QUOTED PASSAGE:
------------------------------

Monday, 1 June 2015

360 Degree View of Service Performance

The diagram below is one I have used to illustrate the idea of a 360 Degree view of service performance in a SIAM or Hybrid-IT operating model. This uses 4 dimensions to represent how a more complete view can be achieved using different approaches and techniques.

In summary:

Dimension 1: Along the left hand side top down you have the traditional SLA perspective from the business to the supply chain. A key thing to note here is that the SIAM function will need to add SLA obligations and metrics that will enable a contracted service to be "manageable" by the SIAM functions. The degree of manageability will of course vary but this is where it gets defined and embedded into supplier contracts.

Dimension 2: Along the bottom you have a collaboration framework that measures how well the supply chain collaborates with each other. This is the hardest to implement and manage, in its simplest form it will create a collaboration index that represents how well a supplier collaborates with others in the IT Supply Chain - more in this in another post!

Dimension 3: Along the top there is an internal business view that measures how well Enterprise IT is performing from the perspective of business users who consume the services provided. This may be measured and tracked using internal SLAs, or customer satisfaction surveys such and net promoter score.

Dimension 4: Along the right hand side top down is the Enterprise IT performance management perspective that IT will use internally to measure its maturity and performance. This will use traditional balanced scorecards, performance dashboards and maturity models (such as CMMI).



Monday, 18 May 2015

Definition of an End to End Service

I often describe Hybrid-IT and Service Integration and Management (SIAM) as models that can deliver end to end services usually from a multi-sourced supply chain, made up of in-house, hosted and cloud service providers.

End to end services are not a new idea, however, they are an important concept that needs to be understood in order to help suppliers and IT organisations work out how they can create best of breed high value services from component or discreet services using suppliers of their choice.

I have developed a definition of an end to end service which I feel is a good start point and seems to be generally applicable to the clients I have worked with.

My Definition of an End to End Service

An end to end service is defined as: 

“A service whose boundary is viewed as the whole service from the point of service request until the entire value that service can deliver is realised by the requester of the service”.

Additionally:

"An end to end service may be made up of one or more component services."

"An end to end service may rely on service delivery from one or more service providers."

Monday, 13 April 2015

Avoid knocking down the towers of SIAM by designing them propely.

On 18 February 201, Alex Holmes published a blog article called "Knocking down the Towers of SIAM", this article sparked a debate about how fit for purpose the Tower Model was as a key part of the SIAM Service Delivery and Management Operating Model.

------------------------------

REQUIRED TASK 1: Filter the listing below down to the lines that contain the string "agent".

Dataset items:
------------------------------

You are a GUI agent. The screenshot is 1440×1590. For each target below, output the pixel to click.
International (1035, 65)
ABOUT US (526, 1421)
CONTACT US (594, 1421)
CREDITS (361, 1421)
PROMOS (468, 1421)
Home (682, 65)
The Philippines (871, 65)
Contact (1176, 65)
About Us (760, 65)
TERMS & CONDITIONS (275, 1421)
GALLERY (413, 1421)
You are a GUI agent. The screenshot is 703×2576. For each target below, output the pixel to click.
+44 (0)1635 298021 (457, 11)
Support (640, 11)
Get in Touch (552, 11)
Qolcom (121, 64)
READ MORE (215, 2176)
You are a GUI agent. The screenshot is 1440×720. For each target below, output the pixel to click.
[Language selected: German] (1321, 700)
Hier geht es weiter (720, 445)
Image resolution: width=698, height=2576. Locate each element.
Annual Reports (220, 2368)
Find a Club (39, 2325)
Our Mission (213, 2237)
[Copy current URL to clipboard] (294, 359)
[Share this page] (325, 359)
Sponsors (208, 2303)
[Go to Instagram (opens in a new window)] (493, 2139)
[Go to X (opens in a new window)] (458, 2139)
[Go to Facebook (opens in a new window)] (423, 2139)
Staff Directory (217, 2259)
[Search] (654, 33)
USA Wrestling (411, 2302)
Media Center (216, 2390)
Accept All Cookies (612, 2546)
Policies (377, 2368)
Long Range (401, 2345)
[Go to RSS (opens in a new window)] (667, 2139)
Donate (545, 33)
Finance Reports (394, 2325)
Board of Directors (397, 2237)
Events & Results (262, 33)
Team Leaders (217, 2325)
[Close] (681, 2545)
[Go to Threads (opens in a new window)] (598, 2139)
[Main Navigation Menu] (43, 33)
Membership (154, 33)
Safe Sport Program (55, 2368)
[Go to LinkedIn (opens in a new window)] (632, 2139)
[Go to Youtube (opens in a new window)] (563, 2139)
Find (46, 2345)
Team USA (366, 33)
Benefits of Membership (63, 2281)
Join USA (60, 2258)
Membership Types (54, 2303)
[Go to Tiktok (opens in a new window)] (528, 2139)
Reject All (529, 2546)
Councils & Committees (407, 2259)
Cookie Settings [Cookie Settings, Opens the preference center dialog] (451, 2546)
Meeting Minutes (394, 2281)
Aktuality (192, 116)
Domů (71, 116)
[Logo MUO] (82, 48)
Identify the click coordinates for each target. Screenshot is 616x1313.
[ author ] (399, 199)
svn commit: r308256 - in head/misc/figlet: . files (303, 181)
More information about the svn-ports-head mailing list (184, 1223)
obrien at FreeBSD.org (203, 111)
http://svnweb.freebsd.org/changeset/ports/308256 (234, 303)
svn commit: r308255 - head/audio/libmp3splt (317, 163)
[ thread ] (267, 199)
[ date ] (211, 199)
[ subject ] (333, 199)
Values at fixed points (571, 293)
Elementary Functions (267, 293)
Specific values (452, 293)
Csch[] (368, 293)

------------------------------

REQUIRED TASK 2: In the SIAM blog posts, which maturity model is named as an example for Dimension 4?

REPLY 1:
You are a GUI agent. The screenshot is 1440×1590. For each target below, output the pixel to click.
You are a GUI agent. The screenshot is 703×2576. For each target below, output the pixel to click.
You are a GUI agent. The screenshot is 1440×720. For each target below, output the pixel to click.

REPLY 2: CMMI